Information supplied
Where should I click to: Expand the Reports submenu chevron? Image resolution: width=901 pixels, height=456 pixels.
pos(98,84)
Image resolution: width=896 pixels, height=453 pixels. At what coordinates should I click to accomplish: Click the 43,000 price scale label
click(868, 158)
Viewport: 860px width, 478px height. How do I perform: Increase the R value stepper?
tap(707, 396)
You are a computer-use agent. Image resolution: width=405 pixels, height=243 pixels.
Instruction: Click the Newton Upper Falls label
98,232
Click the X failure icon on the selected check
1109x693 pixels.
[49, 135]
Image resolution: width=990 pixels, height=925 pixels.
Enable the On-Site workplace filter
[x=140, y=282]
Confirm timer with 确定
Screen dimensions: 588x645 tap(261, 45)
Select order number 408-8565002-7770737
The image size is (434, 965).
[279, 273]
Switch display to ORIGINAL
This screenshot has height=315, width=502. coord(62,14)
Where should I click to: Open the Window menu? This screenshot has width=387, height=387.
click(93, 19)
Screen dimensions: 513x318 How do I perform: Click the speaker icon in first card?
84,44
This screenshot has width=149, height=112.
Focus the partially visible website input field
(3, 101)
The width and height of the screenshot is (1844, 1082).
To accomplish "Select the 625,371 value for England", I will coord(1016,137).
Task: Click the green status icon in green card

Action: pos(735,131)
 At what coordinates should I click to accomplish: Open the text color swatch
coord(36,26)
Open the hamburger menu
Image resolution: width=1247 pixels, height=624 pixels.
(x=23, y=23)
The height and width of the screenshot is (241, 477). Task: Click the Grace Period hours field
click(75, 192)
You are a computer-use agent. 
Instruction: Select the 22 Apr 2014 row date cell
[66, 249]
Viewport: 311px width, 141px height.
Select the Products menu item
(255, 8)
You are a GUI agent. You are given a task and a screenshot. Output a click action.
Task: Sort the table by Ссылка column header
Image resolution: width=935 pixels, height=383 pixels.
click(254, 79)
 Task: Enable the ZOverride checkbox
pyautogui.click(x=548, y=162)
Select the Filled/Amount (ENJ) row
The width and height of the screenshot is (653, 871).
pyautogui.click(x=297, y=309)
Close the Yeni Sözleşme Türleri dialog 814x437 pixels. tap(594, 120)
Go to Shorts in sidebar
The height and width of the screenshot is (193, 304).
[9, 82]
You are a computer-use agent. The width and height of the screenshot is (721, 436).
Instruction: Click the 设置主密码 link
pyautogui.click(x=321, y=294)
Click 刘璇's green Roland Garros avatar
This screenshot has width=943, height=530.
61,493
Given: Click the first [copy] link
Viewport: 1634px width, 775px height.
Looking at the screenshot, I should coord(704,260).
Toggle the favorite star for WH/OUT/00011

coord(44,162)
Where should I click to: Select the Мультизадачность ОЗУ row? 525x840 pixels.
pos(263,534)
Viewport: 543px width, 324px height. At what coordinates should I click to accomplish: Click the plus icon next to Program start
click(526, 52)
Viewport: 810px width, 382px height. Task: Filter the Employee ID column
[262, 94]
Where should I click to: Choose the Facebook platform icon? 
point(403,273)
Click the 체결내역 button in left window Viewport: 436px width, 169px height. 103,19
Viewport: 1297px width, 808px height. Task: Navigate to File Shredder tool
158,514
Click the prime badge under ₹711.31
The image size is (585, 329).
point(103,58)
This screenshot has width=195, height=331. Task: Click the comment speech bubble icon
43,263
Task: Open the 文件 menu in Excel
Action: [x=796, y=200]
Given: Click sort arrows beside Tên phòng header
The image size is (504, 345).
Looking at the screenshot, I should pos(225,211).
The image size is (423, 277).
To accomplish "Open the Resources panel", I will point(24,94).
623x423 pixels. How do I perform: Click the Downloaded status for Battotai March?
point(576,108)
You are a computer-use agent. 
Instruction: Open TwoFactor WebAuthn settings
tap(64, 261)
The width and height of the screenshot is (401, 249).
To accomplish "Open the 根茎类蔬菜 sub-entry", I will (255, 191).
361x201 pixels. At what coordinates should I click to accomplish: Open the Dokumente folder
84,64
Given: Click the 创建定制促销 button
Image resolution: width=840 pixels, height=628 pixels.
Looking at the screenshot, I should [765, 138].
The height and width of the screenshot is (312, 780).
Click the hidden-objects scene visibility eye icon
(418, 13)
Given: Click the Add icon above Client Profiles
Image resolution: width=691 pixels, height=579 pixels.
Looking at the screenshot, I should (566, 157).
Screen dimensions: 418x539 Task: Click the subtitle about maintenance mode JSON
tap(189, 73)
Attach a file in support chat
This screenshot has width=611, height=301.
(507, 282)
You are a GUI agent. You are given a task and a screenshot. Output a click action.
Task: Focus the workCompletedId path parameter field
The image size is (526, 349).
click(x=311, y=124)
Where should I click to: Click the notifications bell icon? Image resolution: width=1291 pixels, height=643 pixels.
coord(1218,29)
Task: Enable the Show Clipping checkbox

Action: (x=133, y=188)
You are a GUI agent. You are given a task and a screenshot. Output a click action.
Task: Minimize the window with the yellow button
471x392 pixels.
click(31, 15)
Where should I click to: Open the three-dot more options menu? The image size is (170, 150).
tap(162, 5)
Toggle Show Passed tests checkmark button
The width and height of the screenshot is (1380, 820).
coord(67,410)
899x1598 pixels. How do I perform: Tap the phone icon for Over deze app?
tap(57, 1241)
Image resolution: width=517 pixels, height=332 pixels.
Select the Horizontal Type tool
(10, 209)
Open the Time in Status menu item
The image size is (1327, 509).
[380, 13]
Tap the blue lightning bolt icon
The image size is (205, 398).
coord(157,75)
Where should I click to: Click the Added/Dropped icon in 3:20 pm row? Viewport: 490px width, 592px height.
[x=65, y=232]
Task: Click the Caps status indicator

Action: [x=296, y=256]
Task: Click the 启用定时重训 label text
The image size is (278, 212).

Description of the task
Every entry is to be printed exactly as given.

Result of this exercise
Where should I click to: Expand the Reports submenu chevron? Image resolution: width=901 pixels, height=456 pixels.
pos(98,84)
Image resolution: width=896 pixels, height=453 pixels. At what coordinates should I click to accomplish: Click the 43,000 price scale label
click(868, 158)
Viewport: 860px width, 478px height. How do I perform: Increase the R value stepper?
tap(707, 396)
You are a computer-use agent. Image resolution: width=405 pixels, height=243 pixels.
Instruction: Click the Newton Upper Falls label
98,232
Click the X failure icon on the selected check
1109x693 pixels.
[49, 135]
Image resolution: width=990 pixels, height=925 pixels.
Enable the On-Site workplace filter
[x=140, y=282]
Confirm timer with 确定
Screen dimensions: 588x645 tap(261, 45)
Select order number 408-8565002-7770737
The image size is (434, 965).
[279, 273]
Switch display to ORIGINAL
This screenshot has height=315, width=502. coord(62,14)
Where should I click to: Open the Window menu? This screenshot has width=387, height=387.
click(93, 19)
Screen dimensions: 513x318 How do I perform: Click the speaker icon in first card?
84,44
This screenshot has width=149, height=112.
Focus the partially visible website input field
(3, 101)
The width and height of the screenshot is (1844, 1082).
To accomplish "Select the 625,371 value for England", I will coord(1016,137).
Task: Click the green status icon in green card

Action: pos(735,131)
 At what coordinates should I click to accomplish: Open the text color swatch
coord(36,26)
Open the hamburger menu
Image resolution: width=1247 pixels, height=624 pixels.
(x=23, y=23)
The height and width of the screenshot is (241, 477). Task: Click the Grace Period hours field
click(75, 192)
You are a computer-use agent. 
Instruction: Select the 22 Apr 2014 row date cell
[66, 249]
Viewport: 311px width, 141px height.
Select the Products menu item
(255, 8)
You are a GUI agent. You are given a task and a screenshot. Output a click action.
Task: Sort the table by Ссылка column header
Image resolution: width=935 pixels, height=383 pixels.
click(254, 79)
 Task: Enable the ZOverride checkbox
pyautogui.click(x=548, y=162)
Select the Filled/Amount (ENJ) row
The width and height of the screenshot is (653, 871).
pyautogui.click(x=297, y=309)
Close the Yeni Sözleşme Türleri dialog 814x437 pixels. tap(594, 120)
Go to Shorts in sidebar
The height and width of the screenshot is (193, 304).
[9, 82]
You are a computer-use agent. The width and height of the screenshot is (721, 436).
Instruction: Click the 设置主密码 link
pyautogui.click(x=321, y=294)
Click 刘璇's green Roland Garros avatar
This screenshot has width=943, height=530.
61,493
Given: Click the first [copy] link
Viewport: 1634px width, 775px height.
Looking at the screenshot, I should coord(704,260).
Toggle the favorite star for WH/OUT/00011

coord(44,162)
Where should I click to: Select the Мультизадачность ОЗУ row? 525x840 pixels.
pos(263,534)
Viewport: 543px width, 324px height. At what coordinates should I click to accomplish: Click the plus icon next to Program start
click(526, 52)
Viewport: 810px width, 382px height. Task: Filter the Employee ID column
[262, 94]
Where should I click to: Choose the Facebook platform icon? 
point(403,273)
Click the 체결내역 button in left window Viewport: 436px width, 169px height. 103,19
Viewport: 1297px width, 808px height. Task: Navigate to File Shredder tool
158,514
Click the prime badge under ₹711.31
The image size is (585, 329).
point(103,58)
This screenshot has width=195, height=331. Task: Click the comment speech bubble icon
43,263
Task: Open the 文件 menu in Excel
Action: [x=796, y=200]
Given: Click sort arrows beside Tên phòng header
The image size is (504, 345).
Looking at the screenshot, I should pos(225,211).
The image size is (423, 277).
To accomplish "Open the Resources panel", I will point(24,94).
623x423 pixels. How do I perform: Click the Downloaded status for Battotai March?
point(576,108)
You are a computer-use agent. 
Instruction: Open TwoFactor WebAuthn settings
tap(64, 261)
The width and height of the screenshot is (401, 249).
To accomplish "Open the 根茎类蔬菜 sub-entry", I will (255, 191).
361x201 pixels. At what coordinates should I click to accomplish: Open the Dokumente folder
84,64
Given: Click the 创建定制促销 button
Image resolution: width=840 pixels, height=628 pixels.
Looking at the screenshot, I should [765, 138].
The height and width of the screenshot is (312, 780).
Click the hidden-objects scene visibility eye icon
(418, 13)
Given: Click the Add icon above Client Profiles
Image resolution: width=691 pixels, height=579 pixels.
Looking at the screenshot, I should (566, 157).
Screen dimensions: 418x539 Task: Click the subtitle about maintenance mode JSON
tap(189, 73)
Attach a file in support chat
This screenshot has width=611, height=301.
(507, 282)
You are a GUI agent. You are given a task and a screenshot. Output a click action.
Task: Focus the workCompletedId path parameter field
The image size is (526, 349).
click(x=311, y=124)
Where should I click to: Click the notifications bell icon? Image resolution: width=1291 pixels, height=643 pixels.
coord(1218,29)
Task: Enable the Show Clipping checkbox

Action: (x=133, y=188)
You are a GUI agent. You are given a task and a screenshot. Output a click action.
Task: Minimize the window with the yellow button
471x392 pixels.
click(31, 15)
Where should I click to: Open the three-dot more options menu? The image size is (170, 150).
tap(162, 5)
Toggle Show Passed tests checkmark button
The width and height of the screenshot is (1380, 820).
coord(67,410)
899x1598 pixels. How do I perform: Tap the phone icon for Over deze app?
tap(57, 1241)
Image resolution: width=517 pixels, height=332 pixels.
Select the Horizontal Type tool
(10, 209)
Open the Time in Status menu item
The image size is (1327, 509).
[380, 13]
Tap the blue lightning bolt icon
The image size is (205, 398).
coord(157,75)
Where should I click to: Click the Added/Dropped icon in 3:20 pm row? Viewport: 490px width, 592px height.
[x=65, y=232]
Task: Click the Caps status indicator

Action: [x=296, y=256]
Task: Click the 启用定时重训 label text
The image size is (278, 212).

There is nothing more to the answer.